Query JSON Data in Object Storage using External Tables

With Autonomous AI Database, you can access JSON documents stored in Oracle Cloud Infrastructure Object Storage using external tables.

Depending on the database version, you can run queries on JSON documents in different formats.

  • Query JSON documents as JSON objects with Oracle AI Database 26ai

  • Query JSON documents as textual data with Oracle Database 19c or earlier

Autonomous AI Database processes the following general JSON document representation in external files:

  • Multiple single line JSON documents within files

  • Single multiline JSON document per file

Here are some examples explaining these in detail.

Examples: Querying JSON Documents as JSON Objects

Autonomous AI Database allows running queries on JSON documents as JSON objects.

You can query various types of JSON documents as objects, such as:

  • Line-delimited JSON documents

  • JSON arrays

  • Object wrapped JSON arrays

  • Extended JSON (EJSON) Support

  • Single JSON document with multiline files

The following examples demonstrate how to access JSON documents as objects with Oracle AI Database 26ai using the format option jsondoc.
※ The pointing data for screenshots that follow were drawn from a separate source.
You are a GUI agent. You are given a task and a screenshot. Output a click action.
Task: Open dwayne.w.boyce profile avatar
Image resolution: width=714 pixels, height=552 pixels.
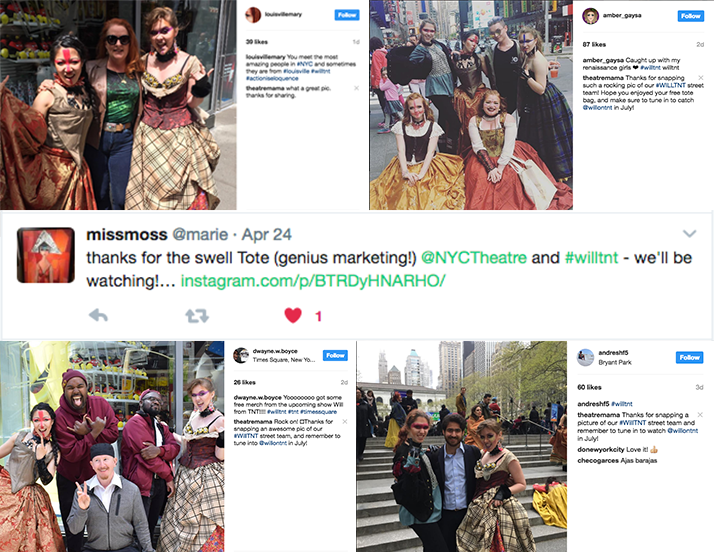click(241, 355)
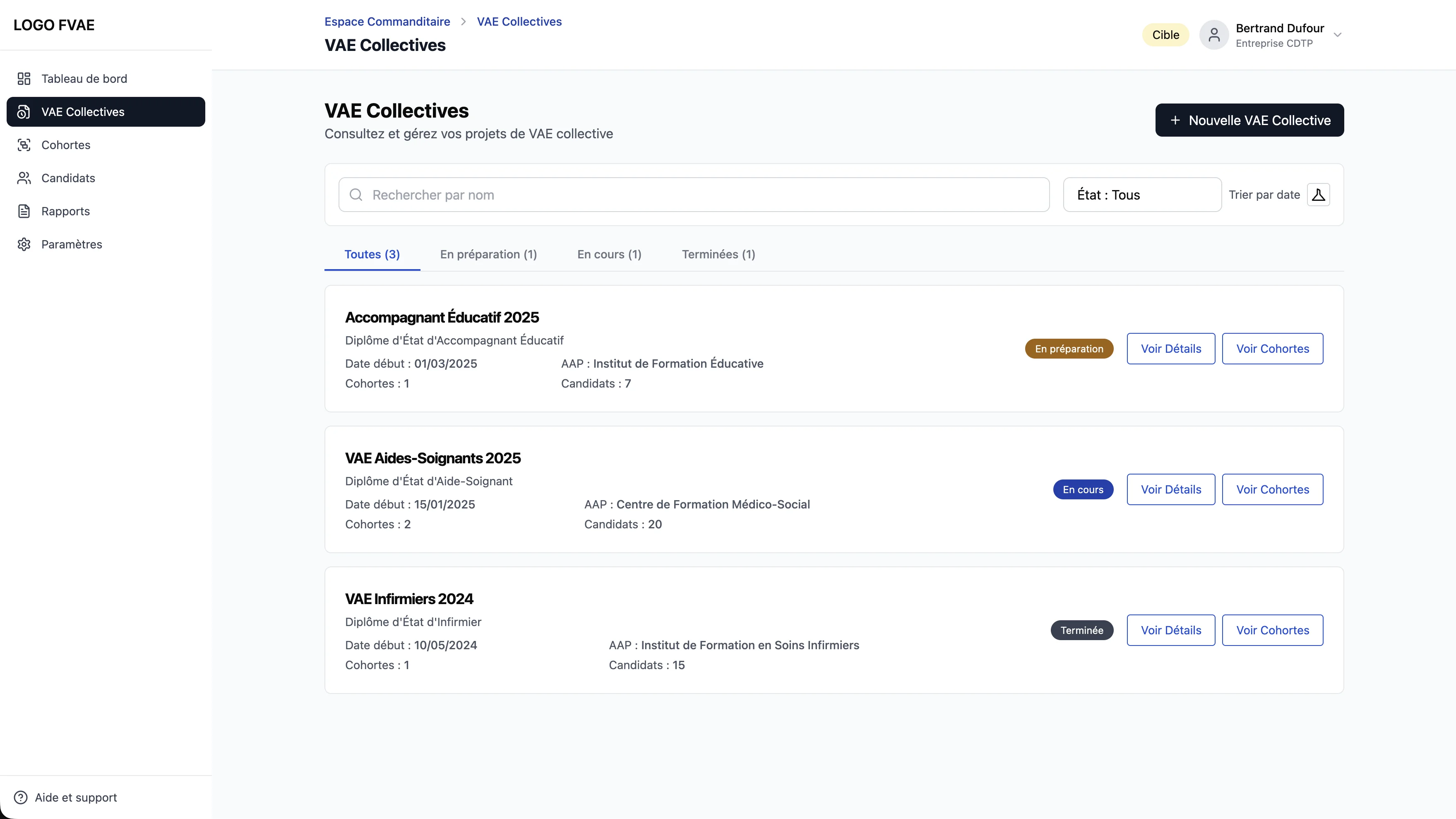Click the Aide et support help icon
This screenshot has width=1456, height=819.
pyautogui.click(x=20, y=797)
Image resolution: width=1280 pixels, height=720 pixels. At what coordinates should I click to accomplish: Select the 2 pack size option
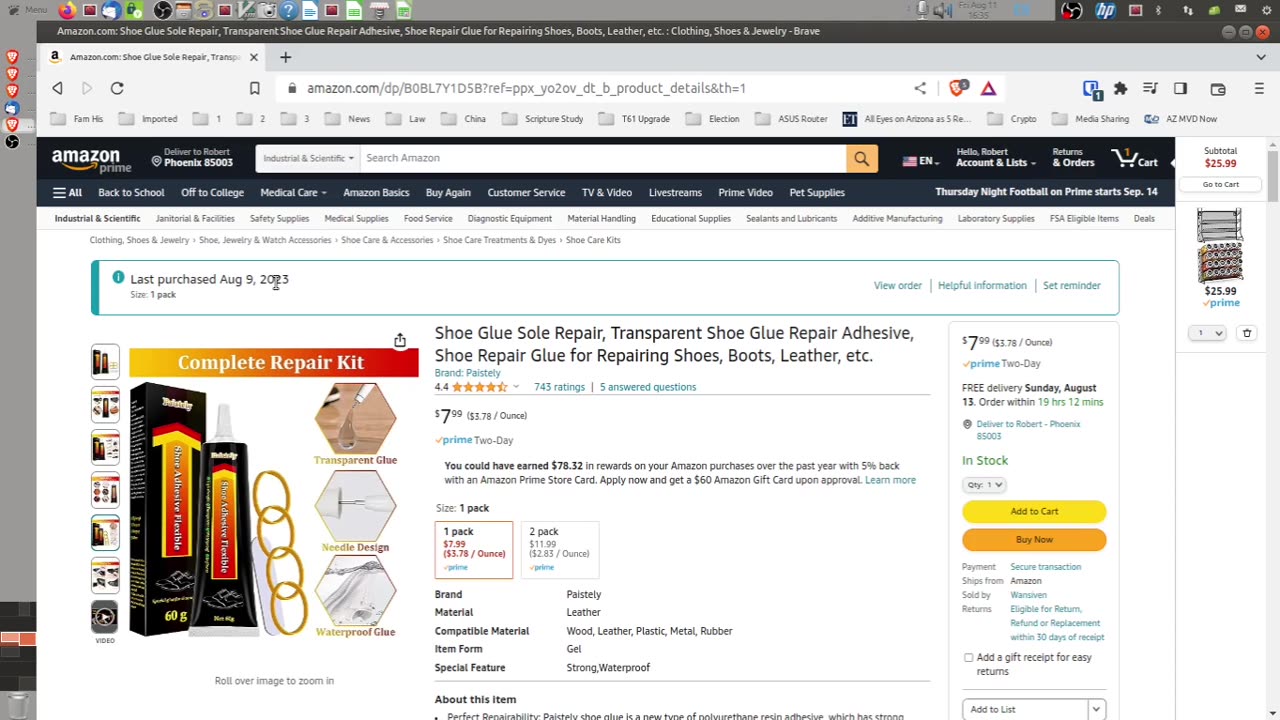[559, 550]
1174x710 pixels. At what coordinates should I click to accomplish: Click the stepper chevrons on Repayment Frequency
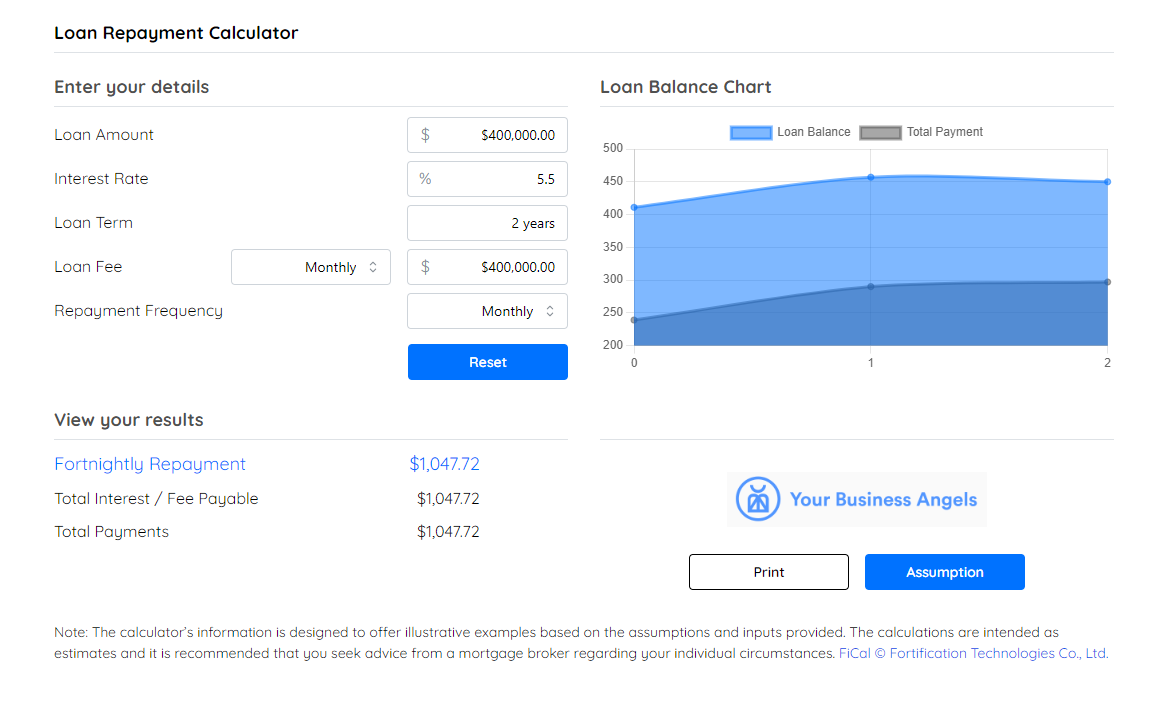[549, 311]
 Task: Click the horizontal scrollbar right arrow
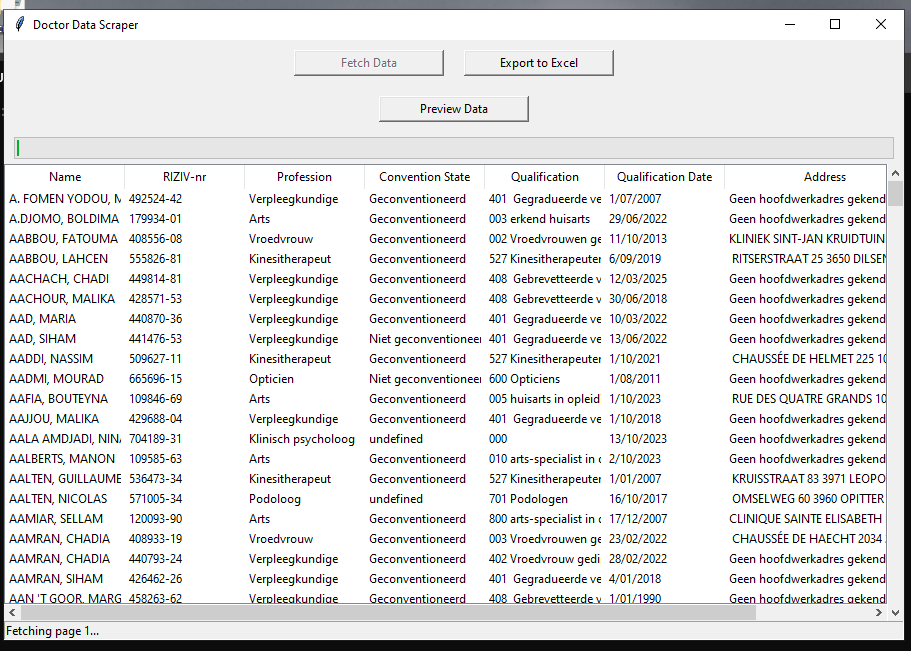[x=879, y=613]
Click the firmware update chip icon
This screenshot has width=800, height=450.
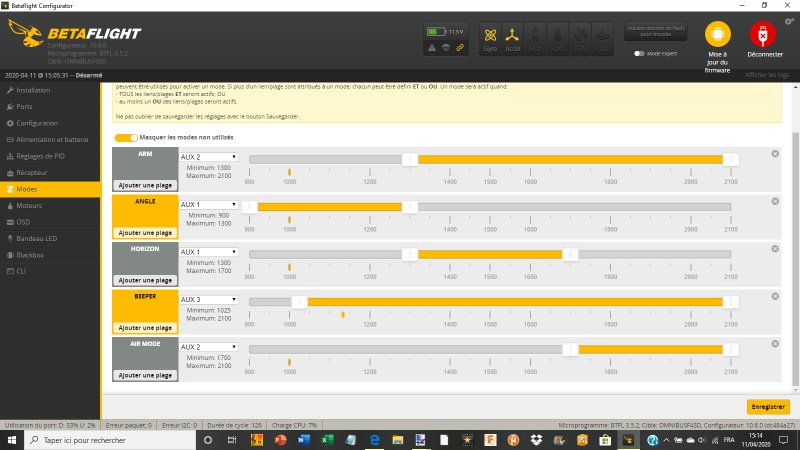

Example 1: Query Line-delimited JSON Documents as JSON Objects

This example shows how to query a JSON file containing multiple line-delimited JSON documents in object storage.

A JSON file, for example, fruitLineDelimited.json exists in the object storage that has three lines with one object per line.

{ "name": "apple", "count": 20 }
{ "name": "orange", "count": 42 }
{ "name": "pear", "count": 10 }
  1. Create an external table in your database using the JSON file.

    BEGIN
       DBMS_CLOUD.CREATE_EXTERNAL_TABLE(
        table_name =>'fruit_1',
        credential_name =>'DEF_CRED_NAME',
        format => json_object('type' value 'jsondoc'),
        file_uri_list =>'https://objectstorage.us-phoenix-1.oraclecloud.com/n/namespace-string/b/bucketname/o/fruitLineDelimited.json';
    END;
    /
    

    The parameters are:

    • table_name: is the external table name.

    • credential_name: is the name of the credential created in the previous step. The credential_name parameter must conform to Oracle object naming conventions. See Database Object Naming Rules for more information.

    • format: defines the options you can specify to describe the format of the source file.

    • file_uri_list: is a comma delimited list of the source files you want to query.

  2. Query the external table using the SELECT statement.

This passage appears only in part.